Closing the mountain

Roro Hills at Chaibasa were first mined for chromite in the early 1960s by the Tatas. The mines were sold to the CK Birla Group, as the Tatas moved onto mining chromite at Sukinda, in Odisha, which itself, aaccording to international environmental group Blacksmith Institute, is one of the 10 most polluted places in the world, where approximately 70% of the surface water is contaminated by hexavalent chromium, and 24.7% of the population living around the mines are suffering from pollution-induced diseases.

When I had visited the village of Suanla in Sukinda in 2010, an old man scoffed at the media’s ability to highlight the issue. He claimed that over 30 people have died in the past few months. Some called the deaths in Suanla an exaggeration, but in the house of Markand Hembram, four members of the household had died within a year.

Quoting the report by the Blacksmith Institute, the government itself had gone on to say: ‘It is unique, it is gigantic and it is beyond the means and purview of the [Orissa Pollution Control] Board to solve the problem.’

Back at Roro, there were attempts to close the mountain and clean up. Way back in 2003, a public hearing was held where villagers from 14 villages around the mines had spoken up about working in the mines and the health issues in their villages. The hearing was organised by Jharkhand Organisation For Human Rights, and was paneled by a group of prominent doctors and advocates.

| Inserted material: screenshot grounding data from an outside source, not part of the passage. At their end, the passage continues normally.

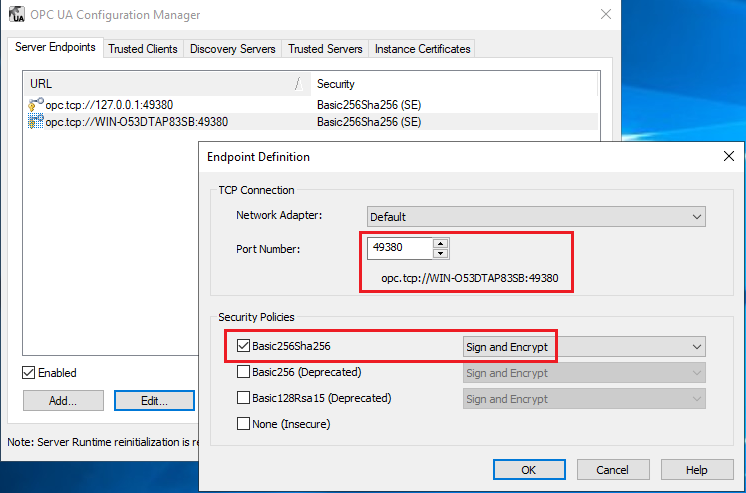The image size is (746, 493).
Task: Toggle the Enabled checkbox for endpoint
Action: [x=30, y=373]
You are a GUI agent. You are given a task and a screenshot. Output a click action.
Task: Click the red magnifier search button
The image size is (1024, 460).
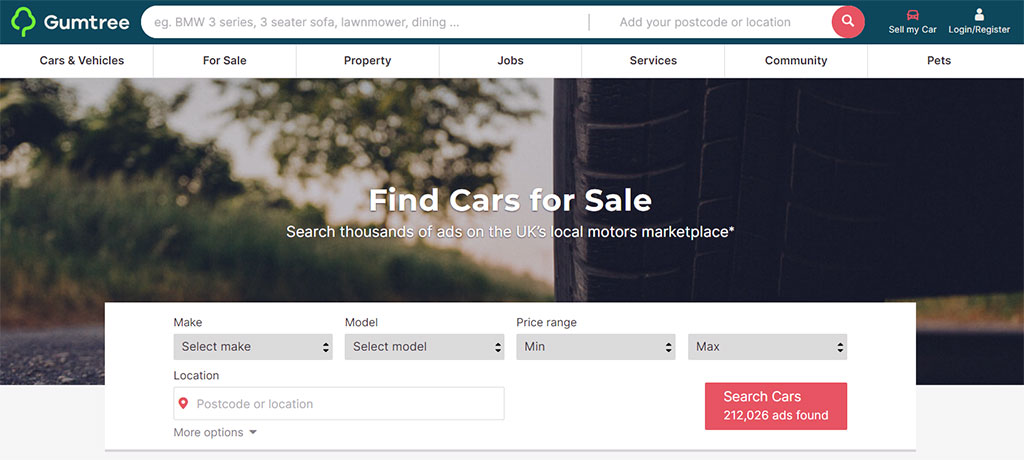tap(848, 22)
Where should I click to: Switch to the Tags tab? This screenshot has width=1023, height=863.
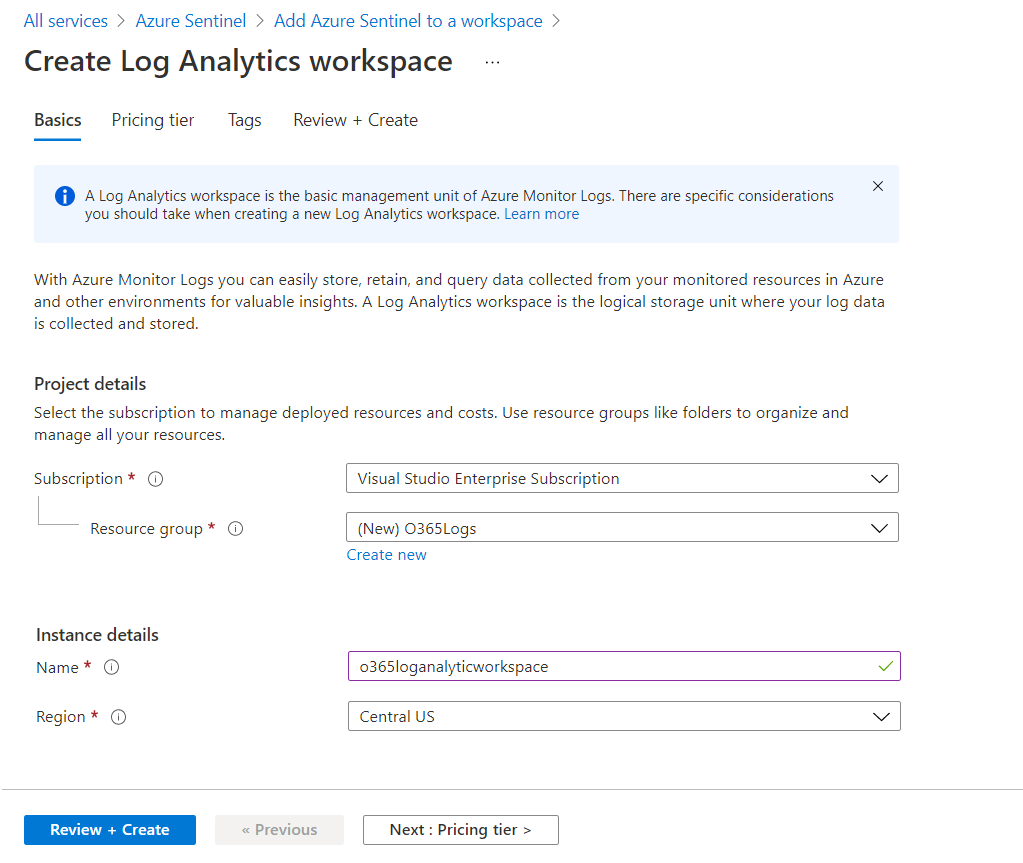[x=244, y=120]
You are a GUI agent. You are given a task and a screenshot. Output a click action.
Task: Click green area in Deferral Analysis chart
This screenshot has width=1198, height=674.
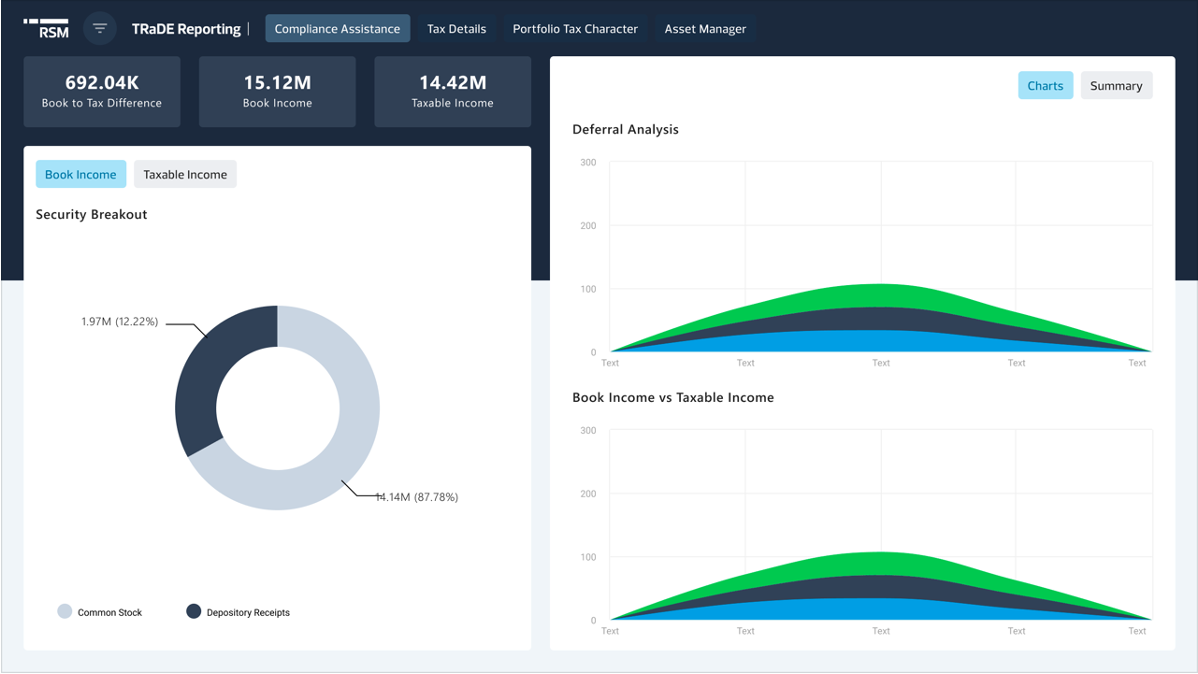coord(880,295)
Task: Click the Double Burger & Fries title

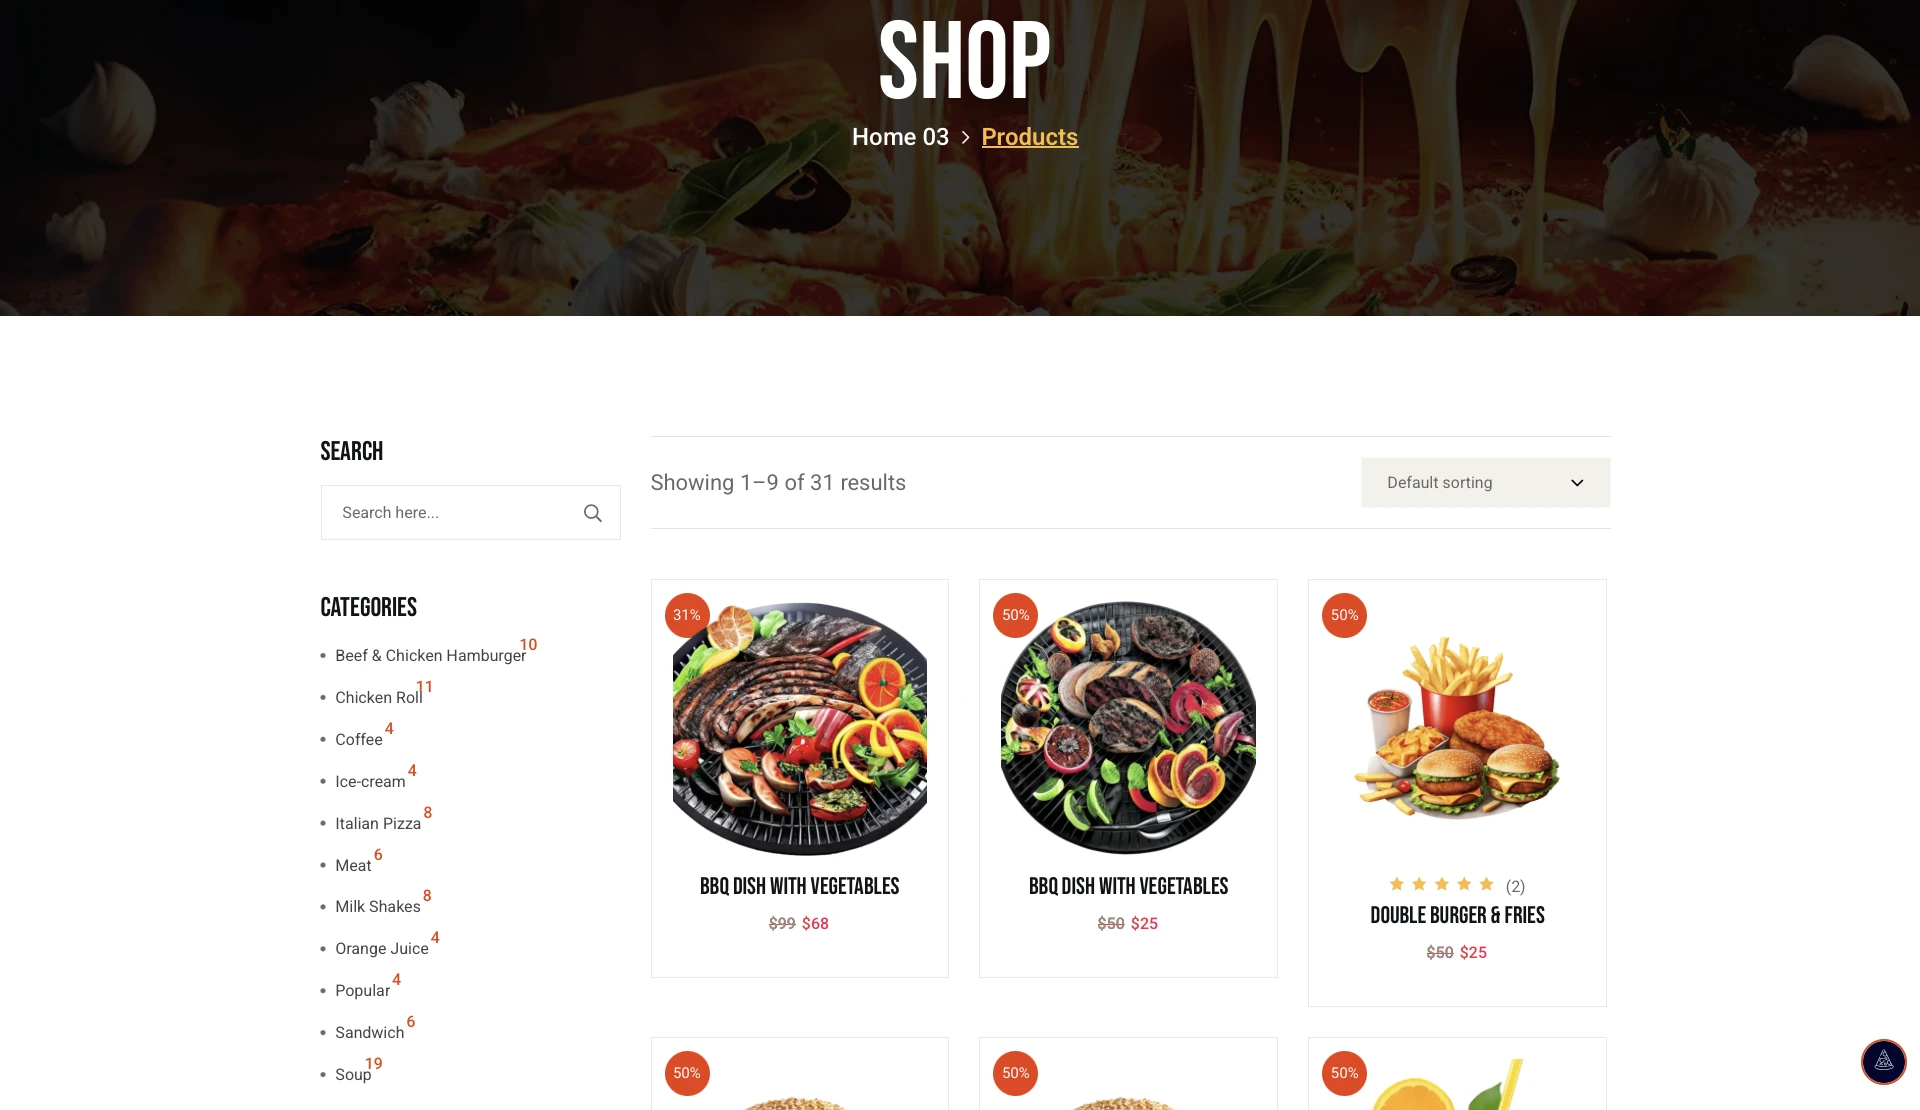Action: point(1457,915)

The report of the hearing was taken to the District Collector and Chief Medical officer who were given representations for conducting medical camps, to monitor health of workers and non-workers, and to detail a scientific closure of mines and to hold Hyderabad Industries Limited accountable to pay for health and environmental damages.

Yet, till date, there have never been any attempt by any official body — from the Pollution Control Board, the Directorate General of Mines Safety, the Mining Department, the company or the local administration to remediate and clean up the mine tailings or do a proper closure.

At Roro, only three miners who worked with the Birla Group are left alive. But not everyone worked directly under the company since independent contractors had also taken on the work of disposing asbestos dust, and they paid workers Rs1.50 per day, for working from eight in the evening to eight in the morning, to clear dust.

“There was no izzat in mining, we should never have allowed them here,” says Dansingh Bodra, who had even worked underground, mining asbestos without any protective clothing. And there were accidents: Turam Sondi, Jida Sondi and Dausar Sondi were killed in the mines in a few years before the lockout and the closing of the mines.

“No one should ever have worked the way we did.”